Flutter – Pros & Cons for App Owners

Flutter is Google’s mobile UI framework for crafting high-quality native interfaces on iOS and Android in record time. Flutter is used by developers and organizations around the world and is free and open source. Flutter gives developers an easy way to build and deploy visually attractive, fast mobile apps on both Android and iOS platforms.

Flutter is a very new platform that has attracted the attention of companies from all over the world in a short time span. It has become famous because of its simplicity in developing mobile applications as compared to developing web applications, and also because of its speed as compared with native applications.

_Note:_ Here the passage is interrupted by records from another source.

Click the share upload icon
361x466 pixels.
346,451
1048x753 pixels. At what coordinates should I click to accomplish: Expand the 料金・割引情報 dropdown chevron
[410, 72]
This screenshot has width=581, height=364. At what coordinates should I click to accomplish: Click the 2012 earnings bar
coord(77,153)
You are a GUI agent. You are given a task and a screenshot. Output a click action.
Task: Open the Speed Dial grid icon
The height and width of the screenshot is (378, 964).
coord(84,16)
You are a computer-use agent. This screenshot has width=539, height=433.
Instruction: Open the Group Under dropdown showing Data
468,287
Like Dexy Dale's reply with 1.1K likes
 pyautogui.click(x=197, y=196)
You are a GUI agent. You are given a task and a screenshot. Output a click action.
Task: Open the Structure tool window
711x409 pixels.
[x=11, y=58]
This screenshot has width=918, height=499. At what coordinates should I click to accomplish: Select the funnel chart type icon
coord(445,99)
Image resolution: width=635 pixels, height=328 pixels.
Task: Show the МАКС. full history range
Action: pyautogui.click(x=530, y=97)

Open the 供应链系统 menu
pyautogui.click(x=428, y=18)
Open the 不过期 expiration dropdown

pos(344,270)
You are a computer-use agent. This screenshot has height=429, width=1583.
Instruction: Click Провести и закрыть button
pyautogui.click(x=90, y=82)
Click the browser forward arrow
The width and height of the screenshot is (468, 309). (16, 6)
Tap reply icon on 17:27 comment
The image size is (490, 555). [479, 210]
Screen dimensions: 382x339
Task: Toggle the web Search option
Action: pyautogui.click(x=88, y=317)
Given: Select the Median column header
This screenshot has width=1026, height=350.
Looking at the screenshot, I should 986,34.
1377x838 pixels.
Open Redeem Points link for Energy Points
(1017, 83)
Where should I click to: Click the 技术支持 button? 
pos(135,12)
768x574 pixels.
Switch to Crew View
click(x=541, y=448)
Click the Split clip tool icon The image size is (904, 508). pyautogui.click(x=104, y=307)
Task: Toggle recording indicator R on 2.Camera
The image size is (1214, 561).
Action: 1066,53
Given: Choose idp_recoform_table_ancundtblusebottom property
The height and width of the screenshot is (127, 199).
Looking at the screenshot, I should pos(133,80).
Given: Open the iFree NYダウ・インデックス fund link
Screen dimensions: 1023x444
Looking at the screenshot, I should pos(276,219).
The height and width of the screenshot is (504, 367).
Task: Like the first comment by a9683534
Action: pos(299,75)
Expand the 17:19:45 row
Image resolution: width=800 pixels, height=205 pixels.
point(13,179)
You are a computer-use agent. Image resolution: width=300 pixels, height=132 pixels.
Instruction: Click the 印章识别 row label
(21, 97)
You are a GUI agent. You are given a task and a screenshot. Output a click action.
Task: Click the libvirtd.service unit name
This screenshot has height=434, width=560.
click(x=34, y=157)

Flutter enables a smooth and easy cross-platform mobile app development. You don’t need to develop an iOS and Android app separately. All you need is single codebase for both platforms.

Flutter has achieved its productivity and high performance by using several techniques:

Unlike many other popular mobile app builder platforms, Flutter doesn’t use JavaScript. It is developed using a programming language called Dart. Flutter platform compiles its programming code to binary code, and that’s why it runs with the native performance of Objective-C, Swift, Java or Kotlin.

Flutter doesn’t use native UI components. Moreover, there is no communication layer between the view and your code which allows it to achieve top speeds in mobile games with the best graphics on smartphones. So buttons, text, media elements, background are all drawn by Flutter’s graphics engine.

Inspired by the React web framework, Flutter uses a declarative approach to build its UI based on widgets. In flutter, widgets are rendered only when necessary, usually when their state has been changed.

The framework has integrated Hot-reload. The hot-reload feature allows the Flutter framework to automatically rebuild the widget tree. Flutter’s hot reload feature helps you quickly and easily experiment, build UIs, add features, and fix bugs. Hot reload works by injecting updated source code files into the running Dart Virtual Machine (VM).

Pros of Flutter

Flutter comes with many pros that helps in faster development of mobile apps, minimizing the cost of app production, and ultimately helps you to build a beautiful app UI with smooth animations. Let’s take a look at it more deeply.

  1. Single Codebase

Developers write just one codebase for creating two apps that can run on both Android and iOS platforms. Single codebase also helps in reducing the cost of production and maintenance of an app developed using flutter. Flutter doesn’t depend on the platform, because it has its own widgets and designs. This means that you have the same app on two platforms.

  1. Speed up the development process

For developers, Flutter speeds up the app development process & produce a more dynamic mobile app. We can make changes in the code and see them straight away in the app. This is the Hot reload, which normally takes seconds and helps add features, fix bugs and experiment faster.

Hot reload is also very comfortable in developer-designer cooperation. With Flutter, your designer or tester can work together with a developer on the UI, making changes right away. Hot reload elevates programmers’ productivity, helps with quick iterations, and allows you to experiment without long delays.

  1. Reduce testing efforts

Obviously having the same app for multiple platforms will result in reducing testing efforts. The Quality Assurance process can be faster. The developers have to write automatic tests only once as it uses a single codebase. If your apps are built different for both platforms, then, of course, they need to be tested on both platforms.

  1. Attractive Designs

Flutter makes it easy to design your own attractive widgets or customize the existing widgets. You can even browse and choose from the catalog of Flutter’s widgets. For the Android platform, it has Material Design widgets and for iOS platform, it has Cupertino widgets.

  1. Faster apps

Flutter apps work in a smooth and fast way, without hanging and cutting while scrolling. This helps in providing a better user experience.

  1. Accessibility

Flutter natively provides widgets based on the Dart intl package that simplifies the process. It supports 24 languages, but also currencies, units of measure, dates, layout options and more.

While all is automated, developers should also test their designs for different settings. For instance, they can use the largest font setting to see how it fits in a small mobile screen.

  1. Portability

It can run on virtually any device with a screen because Flutter is not just a framework but a complete SDK. Third-party ports have been created to build Flutter apps for more platforms like  Mac OS, Windows, and Linux. Some people even tried to build TV applications using Flutter. It’s only fair to expect that this functionality will become important in the future.

Cons of Flutter

Continuous Integration Support

Flutter is not widely supported by CI platforms like Travis or Jenkins. So, to achieve automatic building and testing, your development team needs to use and maintain custom scripts.

Lack of third party Libraries

Flutter is still very new and you can not find every other functionality that you need in these libraries. This means that your developers would need to build them by themselves, which can be very time-consuming.

Third-party libraries and packages play a big part in automating software development for programmers and relieving the need to code everything from scratch.